How research differs between animal and human models
While there is exciting progress being made to understand how fasting can promote health, there is a caveat that Dr. Varady highlighted in her discussion—findings from cell or rodent models may not be generalizable to humans quite yet. In talking about intermittent fasting and biomarkers, she says, "Amazing benefits are seen with rodent studies because the animals have no choice but to adhere. There's a lot of backlash now when we publish studies in humans showing that very little has changed." Studying intermittent fasting in humans is far more challenging than animal models. As an example, Dr. Varady explains that there are social aspects to eating that are ignored when studying rodents, and unfortunately, some fasting diets are too restrictive for humans.

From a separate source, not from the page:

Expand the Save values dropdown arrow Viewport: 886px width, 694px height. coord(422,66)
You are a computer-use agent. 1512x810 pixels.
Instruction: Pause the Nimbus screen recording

This discrepancy between human and animal studies also exists in processes like autophagy. Dr. Varady explains that we cannot yet measure autophagy in humans—we measure surrogate markers to assess gene expression. Based on where the research stands today, animal model data may not yet be generalized to humans at this point.
Practical advice for intermittent fasting
To close the episode, Dr. Varady gives practical advice to those interested in trying intermittent fasting.
Dr. Varady describes how to maintain muscle mass while practicing intermittent fasting. The distribution of weight loss from intermittent fasting mirrors that of calorie restriction. “Regardless of the method, about 75% of weight loss is fat mass, and 25% is lean mass. So, the best way to maintain lean mass is through resistance training and also consuming a higher protein diet.”
Few studies have researched intermittent fasting in older populations. Therefore, Dr. Varady says that at this time, it is not advisable for individuals over 65 to practice intermittent fasting. Likewise, there is no safety data on pregnant or breastfeeding women.
Advice on living a healthier, longer life
For her top tip, Dr. Varady recommends refraining from late-night snacking. “I try to follow an eight-hour window of eating. I typically eat from 10:00 AM to 6:00 PM, and then do not eat after dinner.”